_EXERCISE BRIEF_:
Leave the pictures out and reproduce, exactly, the lines from the one with "Click position badge number 23" through the end of the entries below.

_SUPPLIED RECORDS_:
== == ==

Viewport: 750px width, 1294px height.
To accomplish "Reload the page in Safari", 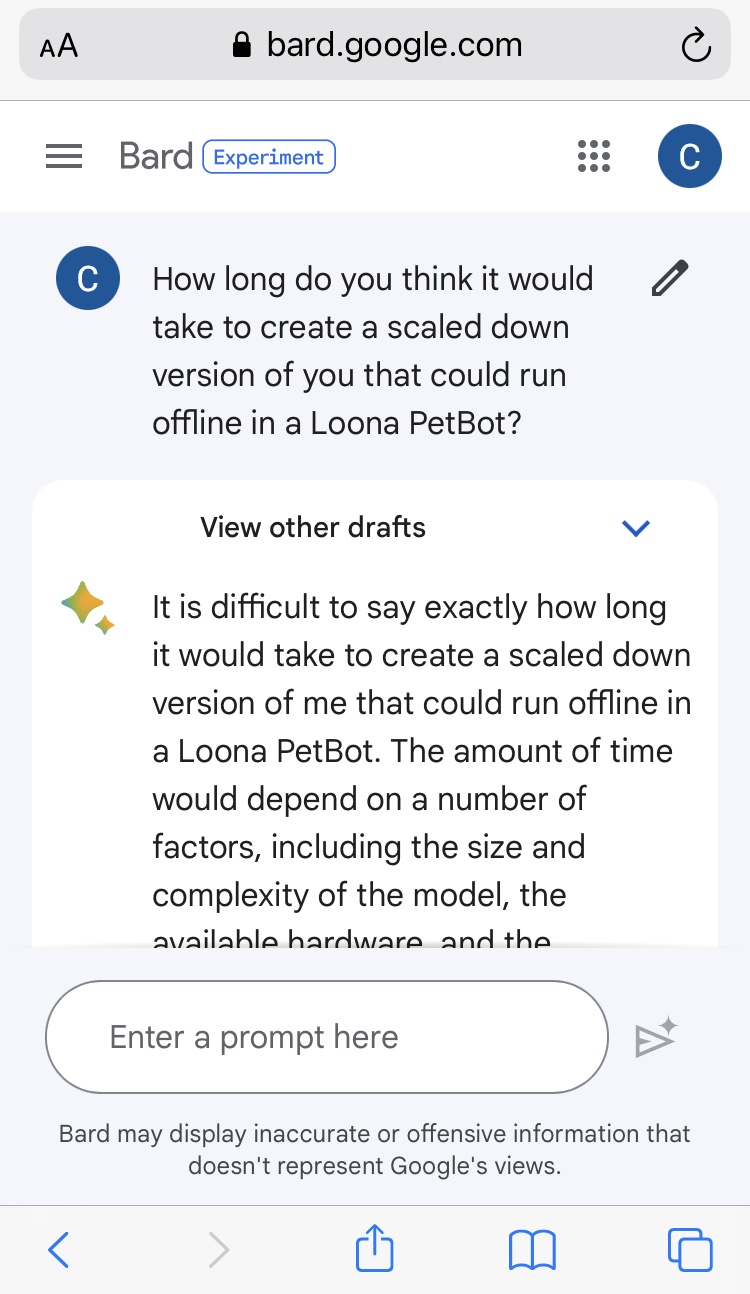I will click(x=694, y=45).
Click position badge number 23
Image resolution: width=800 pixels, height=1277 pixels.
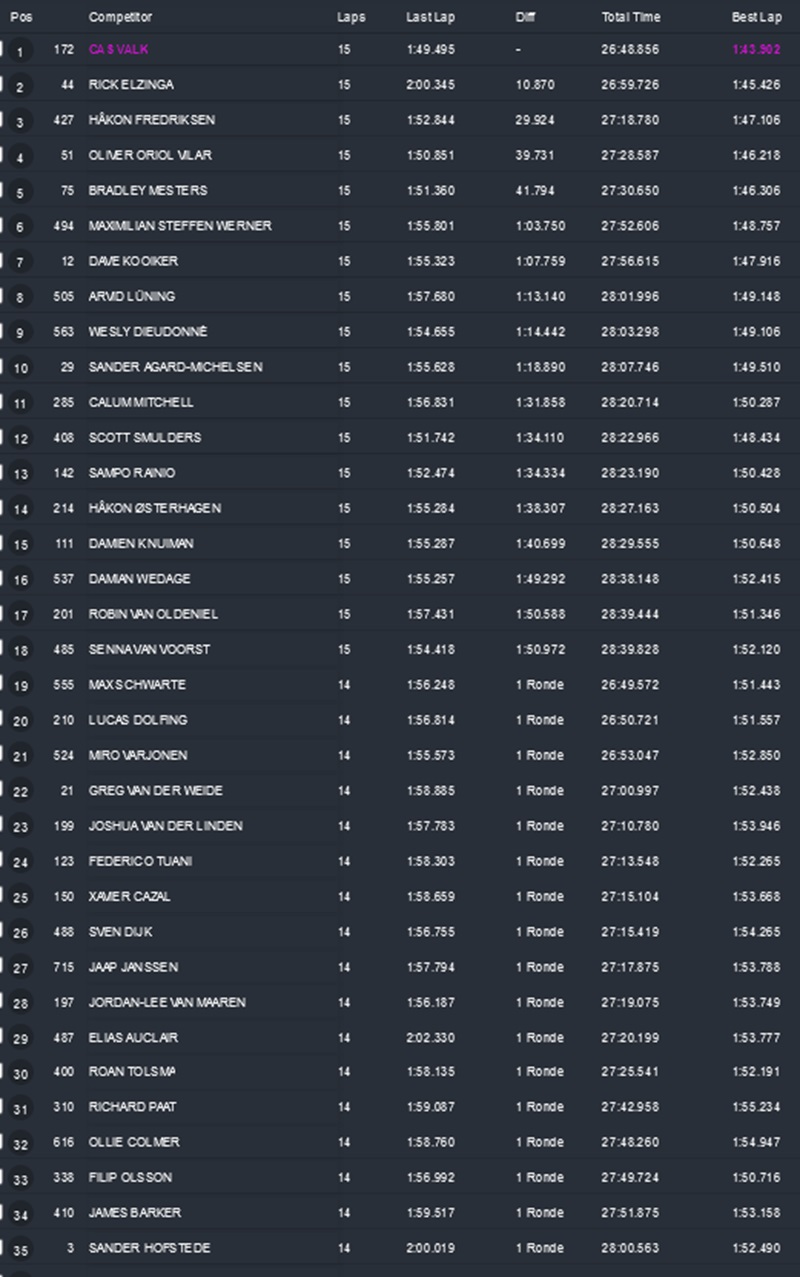click(x=21, y=828)
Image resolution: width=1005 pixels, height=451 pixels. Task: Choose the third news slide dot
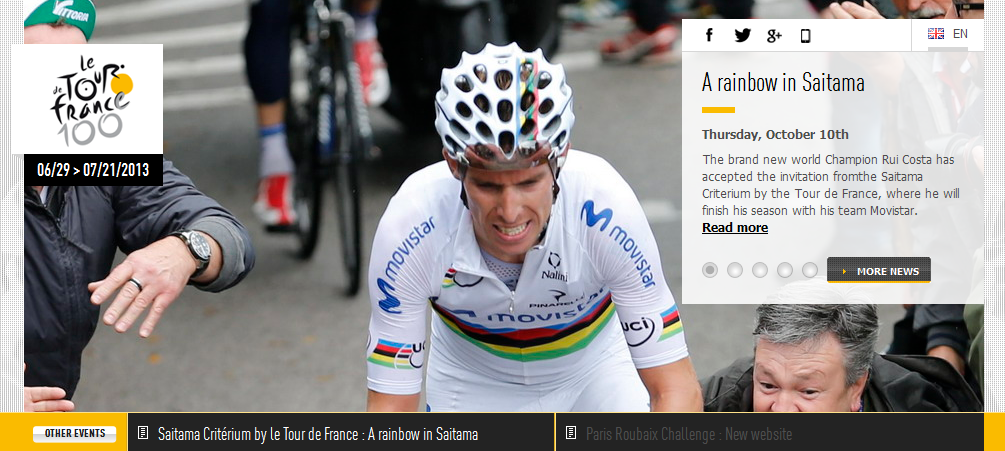point(760,270)
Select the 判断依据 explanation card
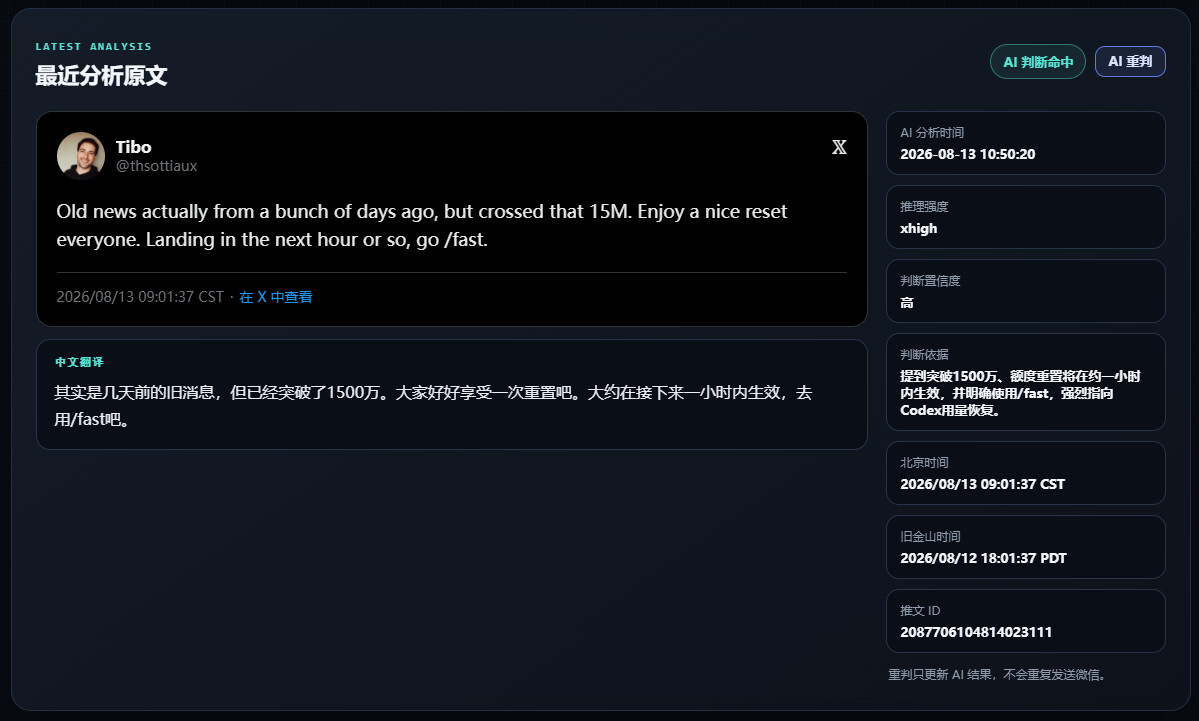The width and height of the screenshot is (1199, 721). pyautogui.click(x=1025, y=382)
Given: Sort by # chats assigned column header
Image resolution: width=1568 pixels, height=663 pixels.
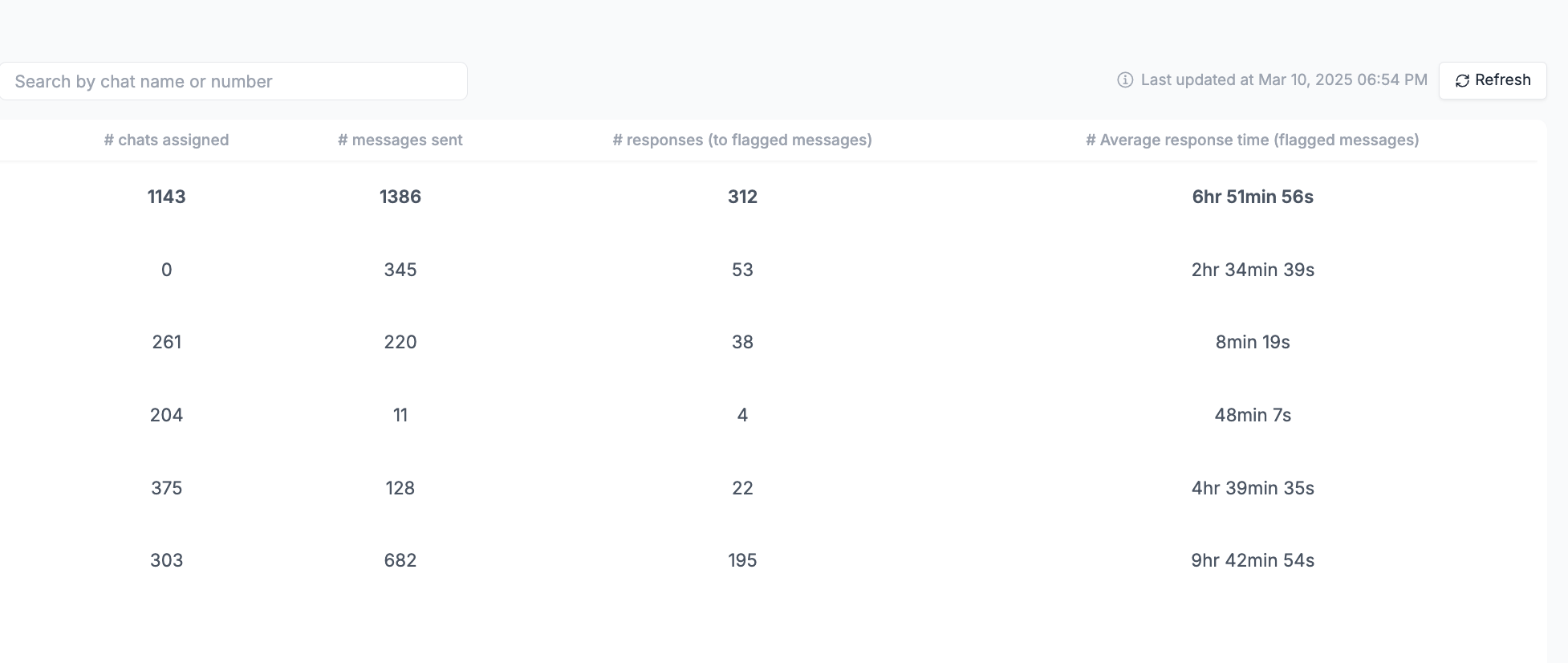Looking at the screenshot, I should tap(166, 140).
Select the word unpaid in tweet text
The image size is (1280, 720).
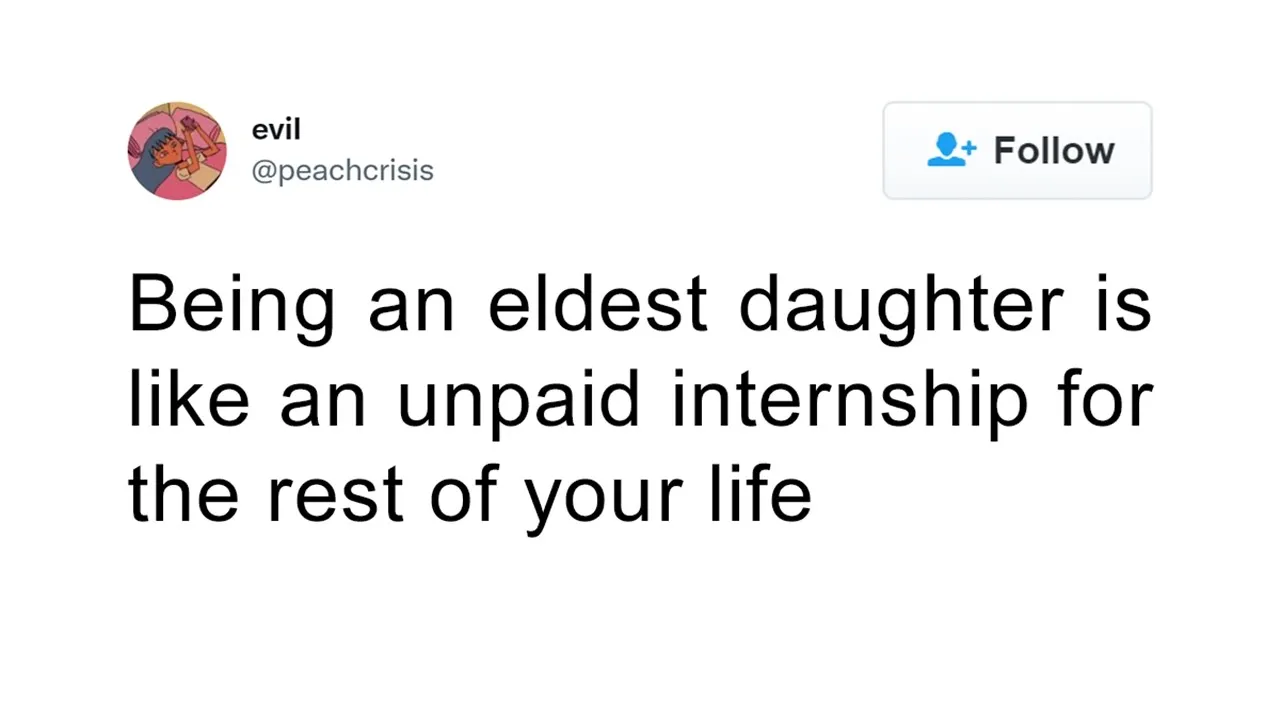click(x=518, y=400)
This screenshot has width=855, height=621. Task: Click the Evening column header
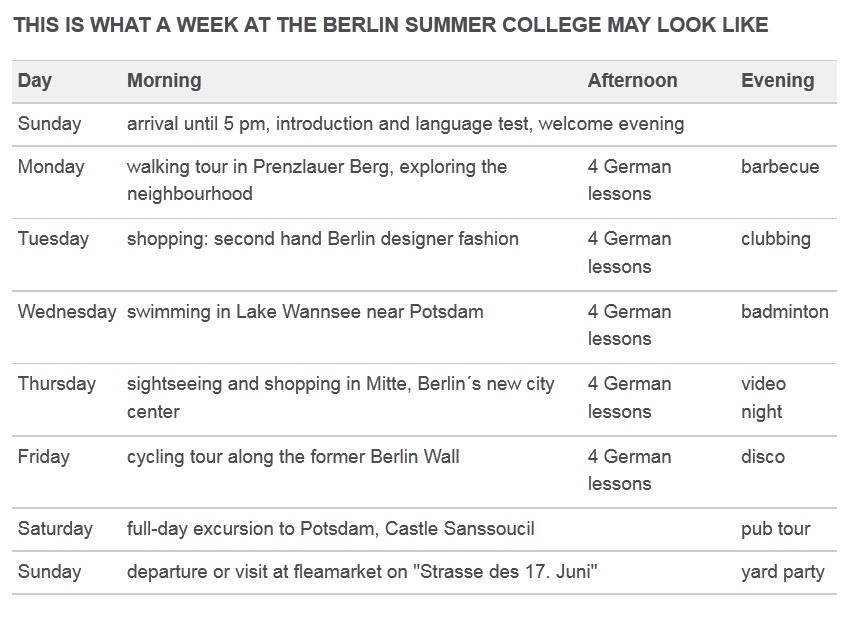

== == ==

_YOUR SOLUTION_:
Click position badge number 23
Image resolution: width=800 pixels, height=1277 pixels.
click(x=21, y=828)
Image resolution: width=1005 pixels, height=451 pixels. Task: Choose the third news slide dot
point(760,270)
Select the 判断依据 explanation card
The width and height of the screenshot is (1199, 721). pyautogui.click(x=1025, y=382)
Given: Sort by # chats assigned column header
Image resolution: width=1568 pixels, height=663 pixels.
Looking at the screenshot, I should tap(166, 140).
Select the word unpaid in tweet text
The image size is (1280, 720).
click(x=518, y=400)
This screenshot has width=855, height=621. Task: Click the Evening column header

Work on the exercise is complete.